30 April 2015

The only nuts you can eat???

I'm not sure about you, but when I say I avoid all nuts and seeds, there are two exceptions. Coconut and chestnut! When I used to eat nuts, I went a bit over board but I cannot say I do the same for these two nuts!

Chestnuts

Chestnuts are very different from other nuts. They are low in fat and have a high starch content. It probably why I can tolerate them. My body doesn't like high fat foods (although I do!). 


They have a sweet mild tasty and are crumbly in texture. I have to admit, I have only ever bought the roasted peeled kind and have never cooked with them. I know there are many things you can do with chestnuts but for the most part, they are a great gluten free, healthy snack food. I usually buy several packets to take on the plane when I'm going on holiday; the bag is small enough to fit in your bag for an on-the-go snack. 

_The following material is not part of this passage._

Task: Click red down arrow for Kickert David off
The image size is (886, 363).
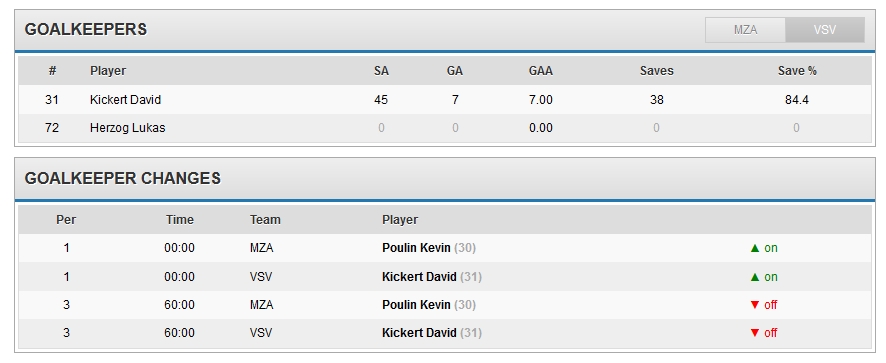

The picture you see on the right are the ones I always buy. They retail at around £1.15 per packet depending on where you purchase them from. 

I must try experimenting with recipes. I tend to associate chestnuts with stuffing and that's about it but I am more than certain there are more things you can do with them.

Coconuts

In recent years there has been a coconut explosion. Coconut water, coconut, snacks...you name it. It may be because people like you and me are demanding healthy, quality, low or no sugar, gluten free snacks. Not all of us want to chow down on a bag of ready salted crisps so a suitable alternative is called for.

There I will be reviewing some coconut snacks soon but for now, lets deal with the actual fruit. Yes, its not a nut despite the name! But you knew that anyway.

Coconuts are highly nutritious and rich in fibre, vitamins C, E, B1, B3 and B5. It also contains vitamin B6 and the minerals iron, selenium, sodium, calcium, magnesium and phosphorus.

I know some of you may hate coconuts but others like me and my mum adore them plus we always drink the water. Coconuts make a terrific snack either on its own or when blended with raisins or dates and left to set. Super easy to do and its an instant sweet fix! 

Many shy away from coconuts due to the fat content, but I can tell you now its a fat that has many health benefits. Yes its a saturated fat but we need that to stay healthy. If you avoid fats you'll be doing yourself more harm than good. With the low fat movement came the increase in heart disease. There is a lot of confusion and contradictory evidence on the subject of saturated fats, even among the medical profession.

This is not the platform to go into detail about saturated fats (you can read more about it here), but what I can tell you is that if its from a natural food source i.e. butter and coconuts, you'll be doing yourself a massive favour by eating one or the other or both on a daily basis. Mother Nature created an abundance of natural foods for us to eat, so if its full of fat (avocado anyone?) and its something you can grow, pick, dig up, go foraging for etc. then its a sure bet. If it was created by man in a factory, leave well alone!

That said, plain roasted chestnuts and the lovely fruit coconut get the Food PAs stamp of approval!